Who controlls the blacklist? A black list is essentially a tool to drain anyone's wallet
On the contrary, it will increase the value of your assets due to less coins in circulation.

Governments could easily mandate such blacklists to be used (in fact, assuming you are a US person, you are already barred from interacting with certain addresses, see the treasury link above), I think it's only a matter of time until this happens. And compared to the fiat currencies, such requirements are much easier to verify, at least in non-private digital currencies.

Why? Everyone can decide freely which coins to accept.

Regardless, by law, accepting these coins would already constitute possession of stolen goods, and would therefore be illegal.

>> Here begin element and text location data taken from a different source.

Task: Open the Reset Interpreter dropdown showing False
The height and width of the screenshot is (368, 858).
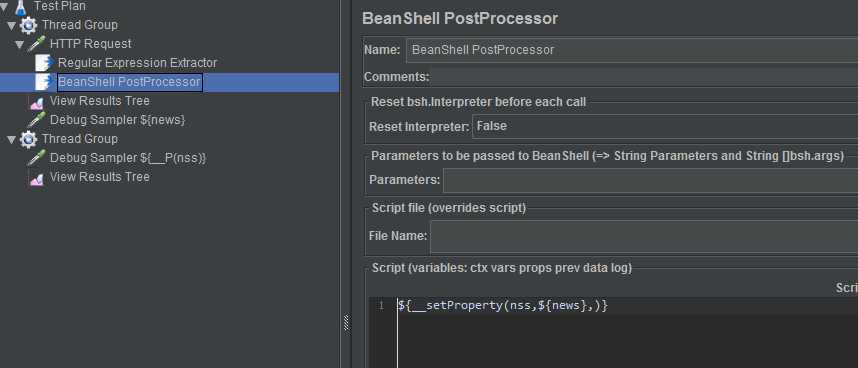Action: click(665, 126)

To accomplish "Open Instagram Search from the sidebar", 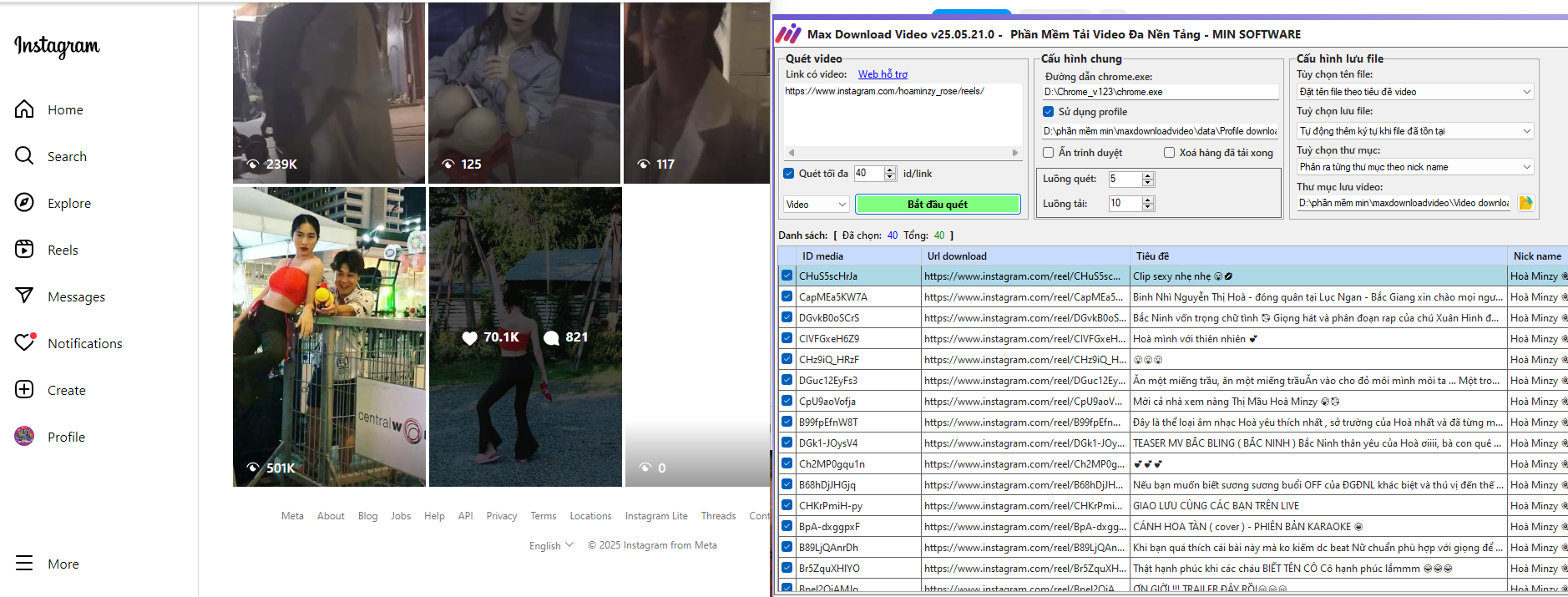I will pos(24,156).
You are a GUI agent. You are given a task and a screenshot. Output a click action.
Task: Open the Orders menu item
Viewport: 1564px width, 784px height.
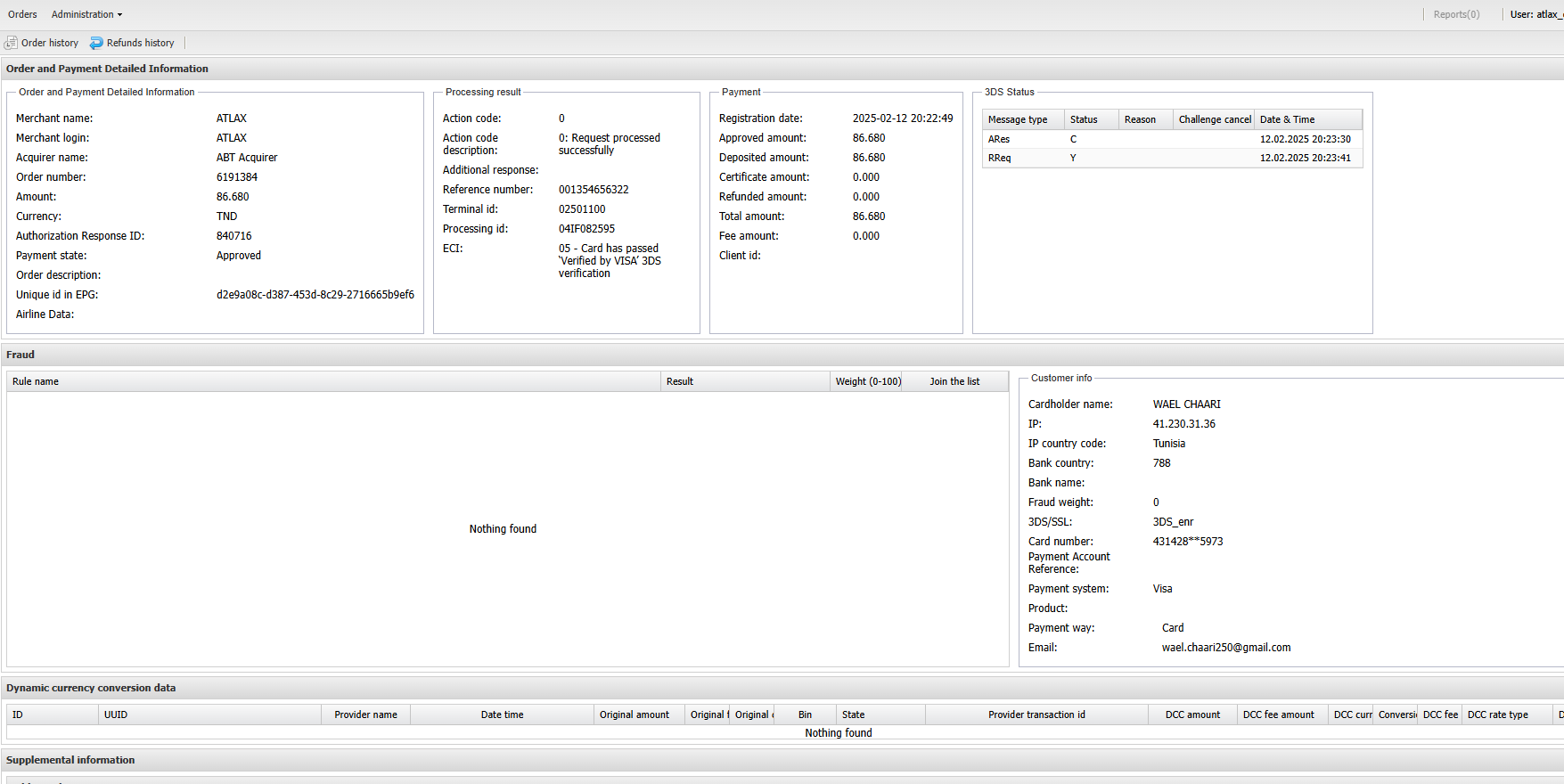(x=22, y=14)
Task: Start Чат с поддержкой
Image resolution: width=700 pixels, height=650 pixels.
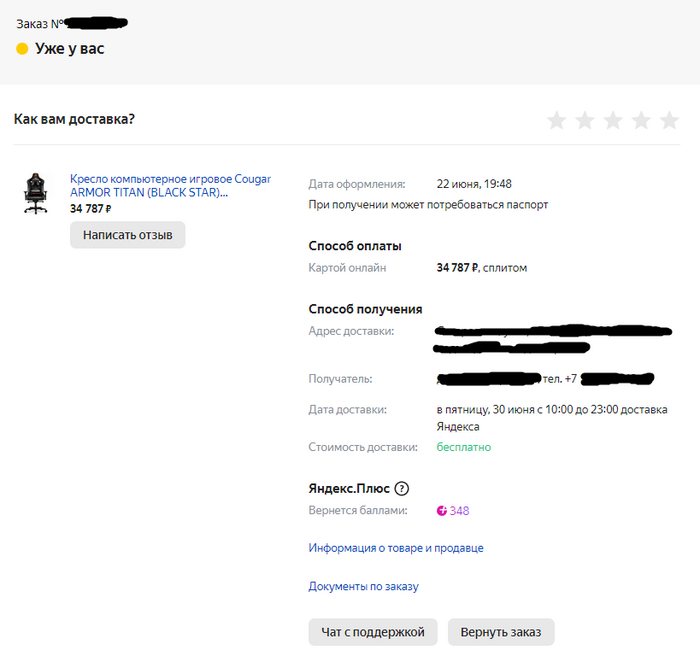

The "legal fungibility" is already zero.

> Everyone can decide freely which coins to accept.

If that were happening at any scale, the coins would be essentially worthless as a currency. They only make sense if there's some kind of agreement as to what is an acceptable/valid bitcoin. But then having a blacklist of "stolen coins" requires an authority that curates the list.

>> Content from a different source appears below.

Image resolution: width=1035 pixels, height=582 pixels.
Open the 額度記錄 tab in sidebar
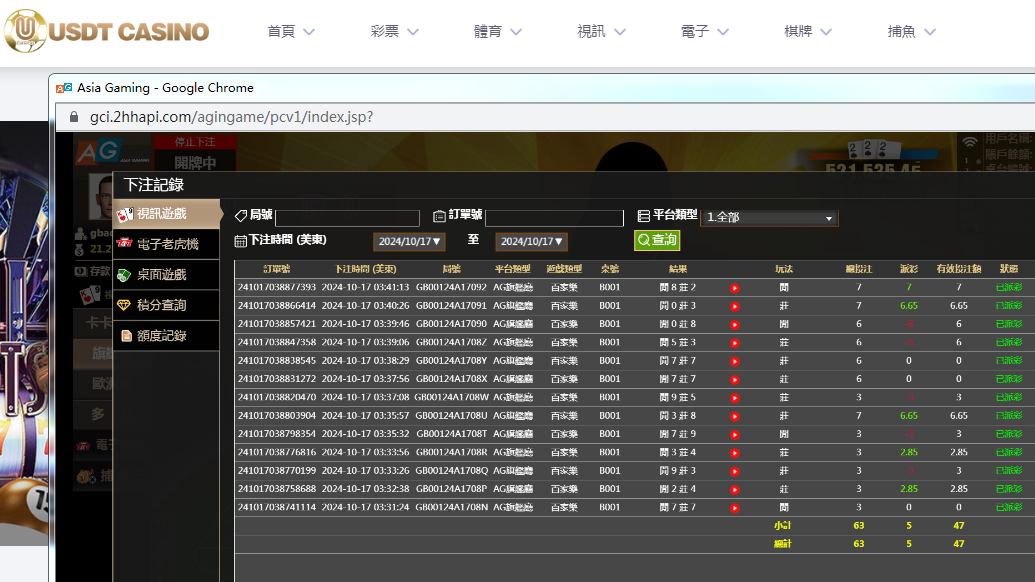tap(161, 336)
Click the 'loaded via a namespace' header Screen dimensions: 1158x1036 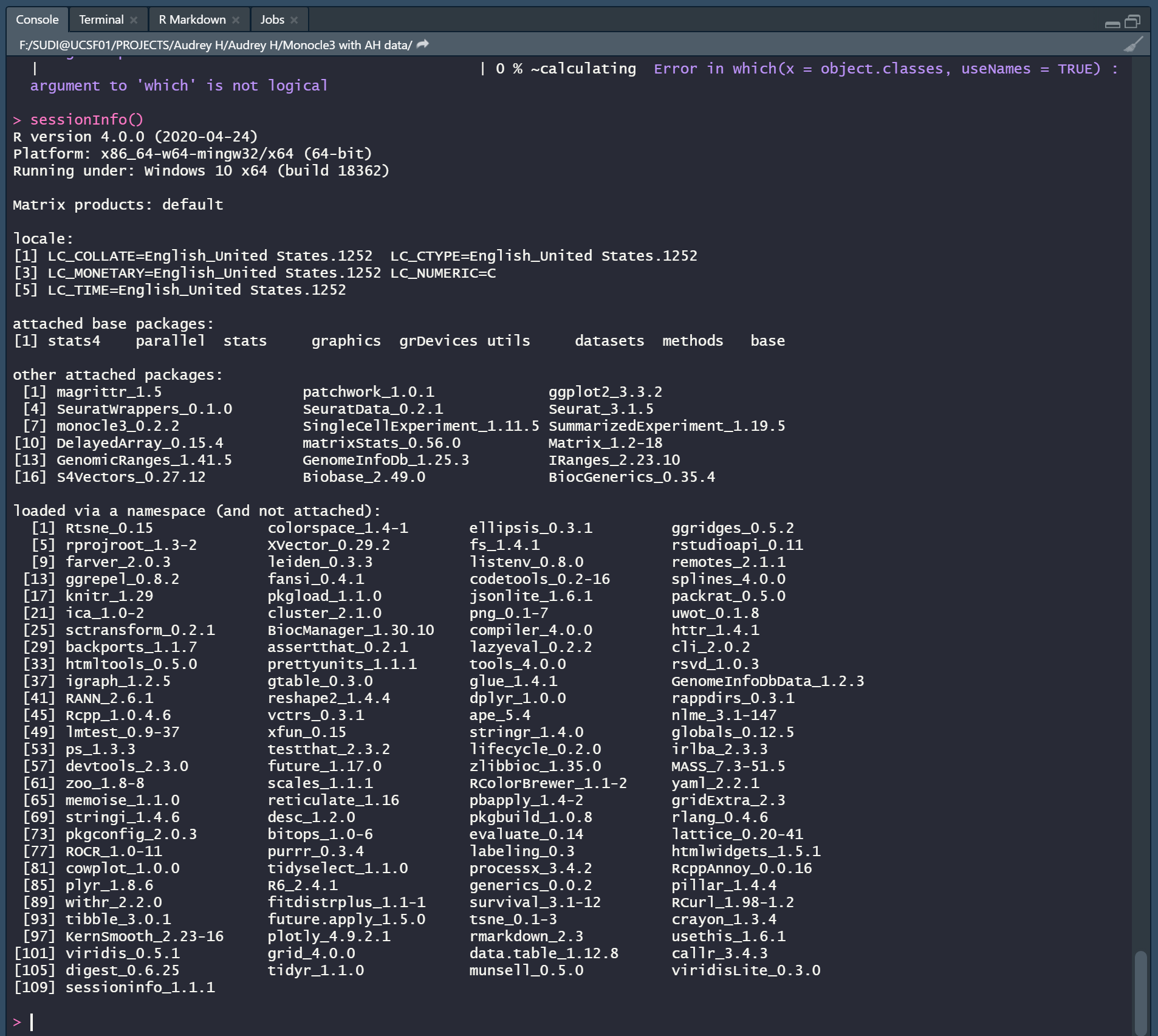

One disadvantage of the Bitcoin/Ethereum architectures is that one cannot give permission to receive a currency transaction first.

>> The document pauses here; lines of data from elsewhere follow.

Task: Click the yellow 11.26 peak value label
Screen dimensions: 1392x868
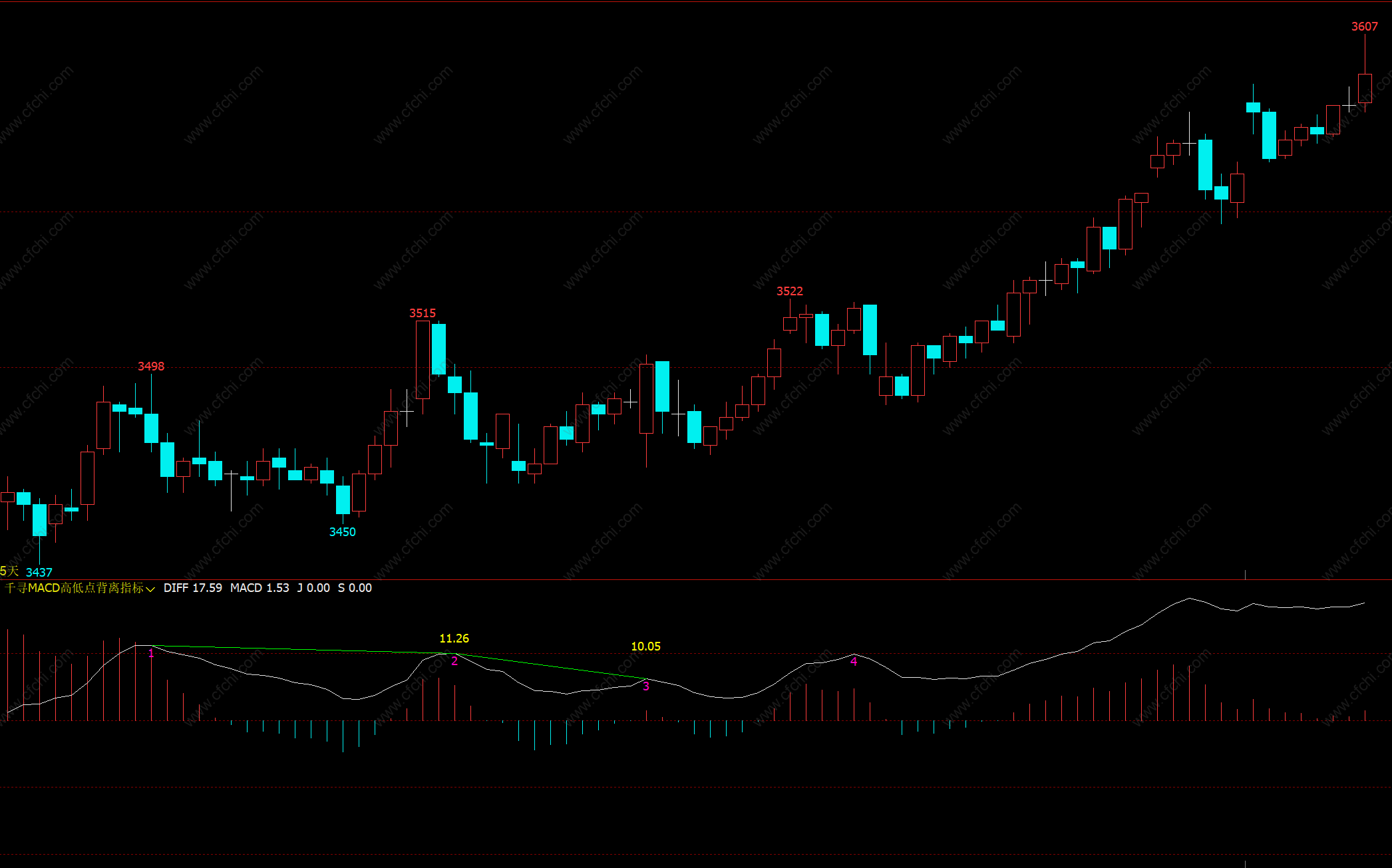Action: [454, 639]
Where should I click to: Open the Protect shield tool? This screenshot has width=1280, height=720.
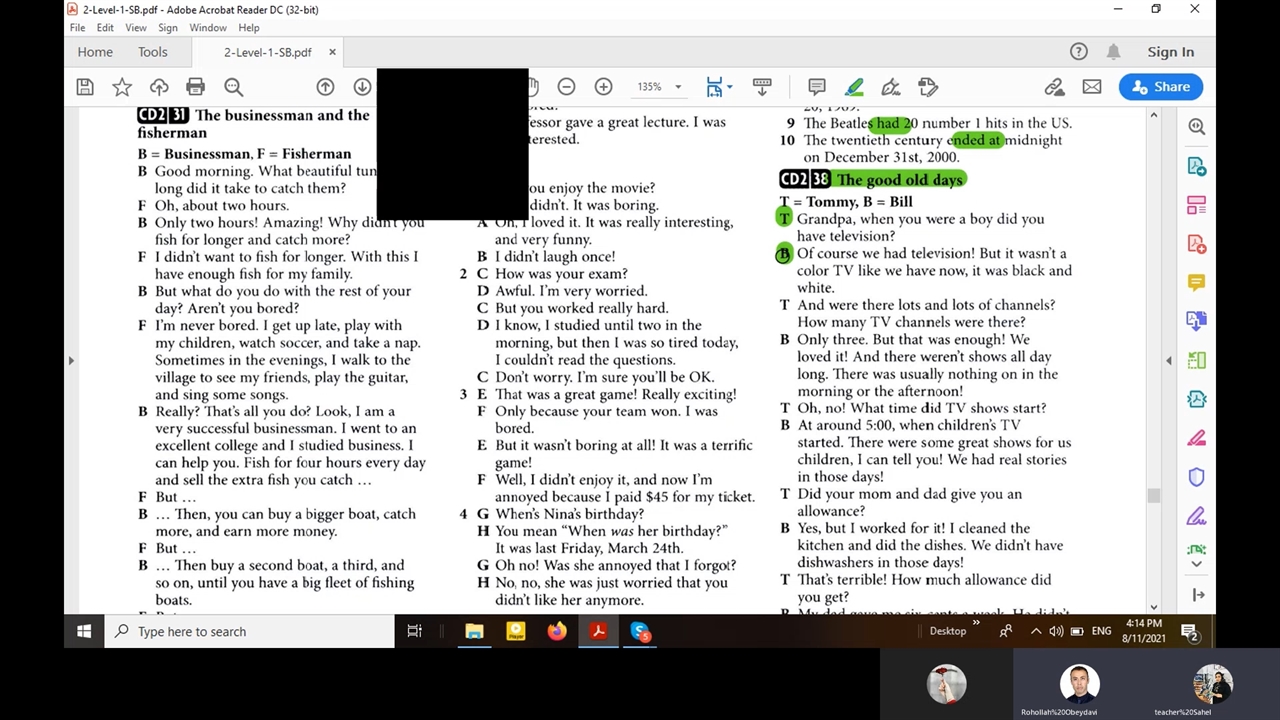point(1196,478)
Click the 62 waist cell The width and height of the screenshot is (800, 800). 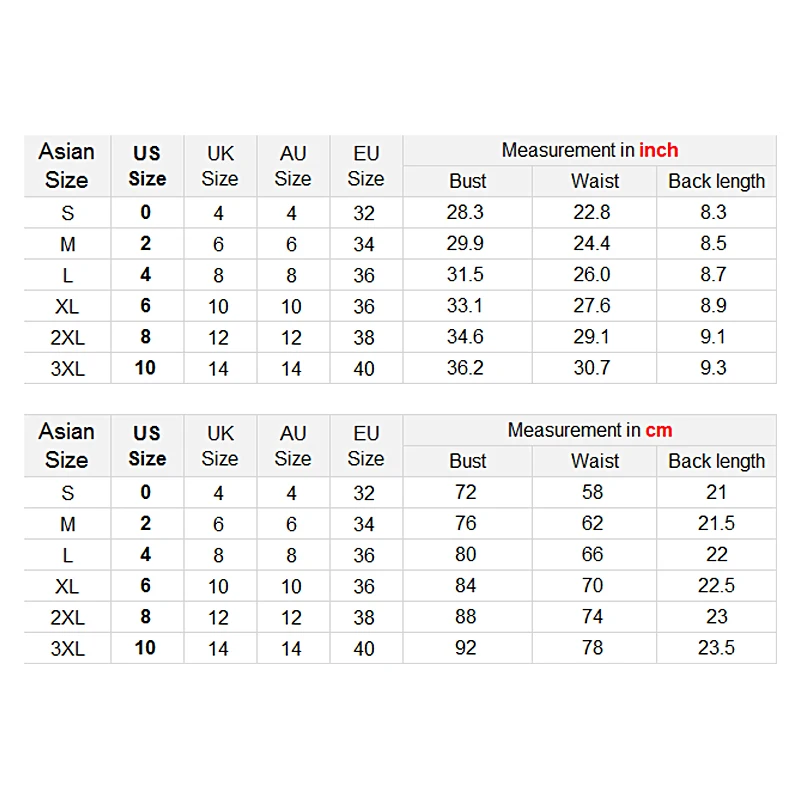point(592,523)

A common strategy of hackers seems to be to distribute stolen digital currencies among many addresses of non-participating actors, therefore losing money, but obscuring their own identity.

If a bank robber came to your door and offered you a share of money, you wouldn't take it either, especially if this transaction is public.

Even though several billion dollars of cryptocurrency (compare with hundreds of billions of dollars) have already been stolen, my guess is that taking these coins out of circulation wouldn't affect the system much.

If that doesn't happen, everyone participating in cryptocurrency might become more and more legally liable.

"What color are your bits?": https://ansuz.sooke.bc.ca/entry/23

"Treasury designates [...] digital currency addresses": https://home.treasury.gov/news/press-releases/sm556

Bitcoins are not specific units. They are more like water, infinitely dividable.

If you stole a bucket of water and then pour it in to your swimming pool and then distribute the content of your swimming pool to 100 different people, who has the bucket of stolen water?.

Bitcoin also doesn't track the movement of specific coins because they don't exist. Its just a list of transactions. A wallet with $100 in it gets $5 in and then sends out $5. How do you decide if this was the $5 that went in? Is it first in first out?

> A wallet with $100 in it gets $5 in and then sends out $5. How do you decide if this was the $5 that went in? Is it first in first out?

Even assuming you mean "address" rather than "wallet", you can decide by looking at which UTXO was consumed. This is a drawback of Bitcoin.